***** Information supplied *****

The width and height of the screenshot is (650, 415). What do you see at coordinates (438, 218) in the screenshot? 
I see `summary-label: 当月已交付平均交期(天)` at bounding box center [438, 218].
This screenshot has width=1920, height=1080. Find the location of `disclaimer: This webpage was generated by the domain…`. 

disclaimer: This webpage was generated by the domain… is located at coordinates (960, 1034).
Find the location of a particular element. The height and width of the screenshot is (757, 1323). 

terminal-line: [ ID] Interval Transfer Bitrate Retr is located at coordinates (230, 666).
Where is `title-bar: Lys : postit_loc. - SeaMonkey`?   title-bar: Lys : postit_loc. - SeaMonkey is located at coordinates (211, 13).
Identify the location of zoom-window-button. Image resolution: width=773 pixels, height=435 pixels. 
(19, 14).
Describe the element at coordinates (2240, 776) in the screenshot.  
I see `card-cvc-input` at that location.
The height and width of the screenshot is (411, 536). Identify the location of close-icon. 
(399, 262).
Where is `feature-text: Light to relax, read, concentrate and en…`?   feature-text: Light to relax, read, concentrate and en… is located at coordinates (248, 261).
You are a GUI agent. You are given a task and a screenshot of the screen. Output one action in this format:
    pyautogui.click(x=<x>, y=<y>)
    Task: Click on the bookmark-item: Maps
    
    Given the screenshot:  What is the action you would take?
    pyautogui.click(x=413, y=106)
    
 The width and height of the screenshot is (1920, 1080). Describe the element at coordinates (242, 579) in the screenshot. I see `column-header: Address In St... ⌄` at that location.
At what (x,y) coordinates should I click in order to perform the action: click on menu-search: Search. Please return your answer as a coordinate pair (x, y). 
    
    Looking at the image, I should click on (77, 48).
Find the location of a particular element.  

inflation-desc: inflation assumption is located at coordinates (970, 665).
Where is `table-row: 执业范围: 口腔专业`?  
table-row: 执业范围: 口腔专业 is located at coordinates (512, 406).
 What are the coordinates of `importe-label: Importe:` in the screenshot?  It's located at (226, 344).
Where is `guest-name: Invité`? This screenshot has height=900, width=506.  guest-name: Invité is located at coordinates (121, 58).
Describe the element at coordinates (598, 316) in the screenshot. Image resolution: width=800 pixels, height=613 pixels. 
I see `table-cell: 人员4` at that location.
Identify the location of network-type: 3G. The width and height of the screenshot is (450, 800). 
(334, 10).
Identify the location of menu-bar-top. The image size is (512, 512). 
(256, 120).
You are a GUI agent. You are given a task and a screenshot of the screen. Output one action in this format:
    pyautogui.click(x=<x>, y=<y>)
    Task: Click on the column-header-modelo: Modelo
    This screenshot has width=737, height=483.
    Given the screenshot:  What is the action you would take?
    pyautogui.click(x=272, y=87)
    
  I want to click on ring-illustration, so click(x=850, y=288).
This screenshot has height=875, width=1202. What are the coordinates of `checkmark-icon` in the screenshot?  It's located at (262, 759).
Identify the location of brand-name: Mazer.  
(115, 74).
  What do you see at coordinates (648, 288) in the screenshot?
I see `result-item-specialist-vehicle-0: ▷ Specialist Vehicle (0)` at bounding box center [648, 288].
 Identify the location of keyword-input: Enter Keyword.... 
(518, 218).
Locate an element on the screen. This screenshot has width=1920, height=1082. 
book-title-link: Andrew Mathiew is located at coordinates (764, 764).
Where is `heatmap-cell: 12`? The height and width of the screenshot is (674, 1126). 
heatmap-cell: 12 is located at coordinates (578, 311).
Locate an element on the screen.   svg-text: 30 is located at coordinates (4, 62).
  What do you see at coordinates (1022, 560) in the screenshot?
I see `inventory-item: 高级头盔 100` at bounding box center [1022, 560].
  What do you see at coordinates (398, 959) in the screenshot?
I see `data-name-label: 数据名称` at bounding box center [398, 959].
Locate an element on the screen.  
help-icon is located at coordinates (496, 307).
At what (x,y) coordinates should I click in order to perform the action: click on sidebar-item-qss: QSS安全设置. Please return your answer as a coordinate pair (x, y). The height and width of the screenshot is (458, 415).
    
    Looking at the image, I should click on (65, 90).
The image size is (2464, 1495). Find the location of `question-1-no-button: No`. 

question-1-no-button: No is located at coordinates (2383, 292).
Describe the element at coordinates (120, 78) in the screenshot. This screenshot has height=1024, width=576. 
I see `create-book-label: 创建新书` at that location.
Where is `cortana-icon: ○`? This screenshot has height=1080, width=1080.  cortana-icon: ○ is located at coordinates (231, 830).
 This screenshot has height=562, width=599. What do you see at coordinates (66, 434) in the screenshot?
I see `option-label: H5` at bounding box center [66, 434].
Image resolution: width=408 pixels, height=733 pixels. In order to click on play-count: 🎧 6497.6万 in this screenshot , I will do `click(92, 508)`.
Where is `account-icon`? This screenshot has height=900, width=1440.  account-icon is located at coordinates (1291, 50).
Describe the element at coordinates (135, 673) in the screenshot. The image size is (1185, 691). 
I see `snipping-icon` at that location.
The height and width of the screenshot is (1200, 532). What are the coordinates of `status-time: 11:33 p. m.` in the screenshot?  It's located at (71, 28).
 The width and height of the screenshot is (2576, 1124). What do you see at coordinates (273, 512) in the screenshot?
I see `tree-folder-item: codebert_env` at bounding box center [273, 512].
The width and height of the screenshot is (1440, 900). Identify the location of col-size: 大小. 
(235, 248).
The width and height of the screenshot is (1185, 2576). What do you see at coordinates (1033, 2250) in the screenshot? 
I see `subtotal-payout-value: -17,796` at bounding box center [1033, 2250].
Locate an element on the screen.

*****

▶ **Task**
Please edit the items above so that every "Identify the location of" becomes "Locate", leaving everything else unchanged.

▶ **Written answer**
The width and height of the screenshot is (650, 415). What do you see at coordinates (438, 218) in the screenshot? 
I see `summary-label: 当月已交付平均交期(天)` at bounding box center [438, 218].
This screenshot has width=1920, height=1080. Find the location of `disclaimer: This webpage was generated by the domain…`. 

disclaimer: This webpage was generated by the domain… is located at coordinates (960, 1034).
Find the location of a particular element. The height and width of the screenshot is (757, 1323). 

terminal-line: [ ID] Interval Transfer Bitrate Retr is located at coordinates (230, 666).
Where is `title-bar: Lys : postit_loc. - SeaMonkey`?   title-bar: Lys : postit_loc. - SeaMonkey is located at coordinates (211, 13).
Locate zoom-window-button. Image resolution: width=773 pixels, height=435 pixels. 
(19, 14).
Describe the element at coordinates (2240, 776) in the screenshot.  
I see `card-cvc-input` at that location.
The height and width of the screenshot is (411, 536). Locate close-icon. 
(399, 262).
Where is `feature-text: Light to relax, read, concentrate and en…`?   feature-text: Light to relax, read, concentrate and en… is located at coordinates (248, 261).
You are a GUI agent. You are given a task and a screenshot of the screen. Output one action in this format:
    pyautogui.click(x=<x>, y=<y>)
    Task: Click on the bookmark-item: Maps
    
    Given the screenshot:  What is the action you would take?
    pyautogui.click(x=413, y=106)
    
 The width and height of the screenshot is (1920, 1080). Describe the element at coordinates (242, 579) in the screenshot. I see `column-header: Address In St... ⌄` at that location.
At what (x,y) coordinates should I click in order to perform the action: click on menu-search: Search. Please return your answer as a coordinate pair (x, y). 
    
    Looking at the image, I should click on (77, 48).
Find the location of a particular element.  

inflation-desc: inflation assumption is located at coordinates (970, 665).
Where is `table-row: 执业范围: 口腔专业`?  
table-row: 执业范围: 口腔专业 is located at coordinates (512, 406).
 What are the coordinates of `importe-label: Importe:` in the screenshot?  It's located at (226, 344).
Where is `guest-name: Invité`? This screenshot has height=900, width=506.  guest-name: Invité is located at coordinates (121, 58).
Describe the element at coordinates (598, 316) in the screenshot. Image resolution: width=800 pixels, height=613 pixels. 
I see `table-cell: 人员4` at that location.
Locate network-type: 3G. The width and height of the screenshot is (450, 800). 
(334, 10).
Locate menu-bar-top. The image size is (512, 512). 
(256, 120).
You are a GUI agent. You are given a task and a screenshot of the screen. Output one action in this format:
    pyautogui.click(x=<x>, y=<y>)
    Task: Click on the column-header-modelo: Modelo
    This screenshot has width=737, height=483.
    Given the screenshot:  What is the action you would take?
    pyautogui.click(x=272, y=87)
    
  I want to click on ring-illustration, so click(x=850, y=288).
This screenshot has height=875, width=1202. What are the coordinates of `checkmark-icon` in the screenshot?  It's located at (262, 759).
Locate brand-name: Mazer.  
(115, 74).
  What do you see at coordinates (648, 288) in the screenshot?
I see `result-item-specialist-vehicle-0: ▷ Specialist Vehicle (0)` at bounding box center [648, 288].
 Locate keyword-input: Enter Keyword.... 
(518, 218).
Locate an element on the screen. This screenshot has width=1920, height=1082. 
book-title-link: Andrew Mathiew is located at coordinates (764, 764).
Where is `heatmap-cell: 12`? The height and width of the screenshot is (674, 1126). 
heatmap-cell: 12 is located at coordinates (578, 311).
Locate an element on the screen.   svg-text: 30 is located at coordinates (4, 62).
  What do you see at coordinates (1022, 560) in the screenshot?
I see `inventory-item: 高级头盔 100` at bounding box center [1022, 560].
  What do you see at coordinates (398, 959) in the screenshot?
I see `data-name-label: 数据名称` at bounding box center [398, 959].
Locate an element on the screen.  
help-icon is located at coordinates (496, 307).
At what (x,y) coordinates should I click in order to perform the action: click on sidebar-item-qss: QSS安全设置. Please return your answer as a coordinate pair (x, y). The height and width of the screenshot is (458, 415).
    
    Looking at the image, I should click on (65, 90).
The image size is (2464, 1495). Find the location of `question-1-no-button: No`. 

question-1-no-button: No is located at coordinates (2383, 292).
Describe the element at coordinates (120, 78) in the screenshot. This screenshot has height=1024, width=576. 
I see `create-book-label: 创建新书` at that location.
Where is `cortana-icon: ○`? This screenshot has height=1080, width=1080.  cortana-icon: ○ is located at coordinates (231, 830).
 This screenshot has height=562, width=599. What do you see at coordinates (66, 434) in the screenshot?
I see `option-label: H5` at bounding box center [66, 434].
Image resolution: width=408 pixels, height=733 pixels. In order to click on play-count: 🎧 6497.6万 in this screenshot , I will do `click(92, 508)`.
Where is `account-icon`? This screenshot has height=900, width=1440.  account-icon is located at coordinates (1291, 50).
Describe the element at coordinates (135, 673) in the screenshot. The image size is (1185, 691). 
I see `snipping-icon` at that location.
The height and width of the screenshot is (1200, 532). What are the coordinates of `status-time: 11:33 p. m.` in the screenshot?  It's located at (71, 28).
 The width and height of the screenshot is (2576, 1124). What do you see at coordinates (273, 512) in the screenshot?
I see `tree-folder-item: codebert_env` at bounding box center [273, 512].
The width and height of the screenshot is (1440, 900). Locate col-size: 大小. 
(235, 248).
The width and height of the screenshot is (1185, 2576). What do you see at coordinates (1033, 2250) in the screenshot? 
I see `subtotal-payout-value: -17,796` at bounding box center [1033, 2250].
Locate an element on the screen.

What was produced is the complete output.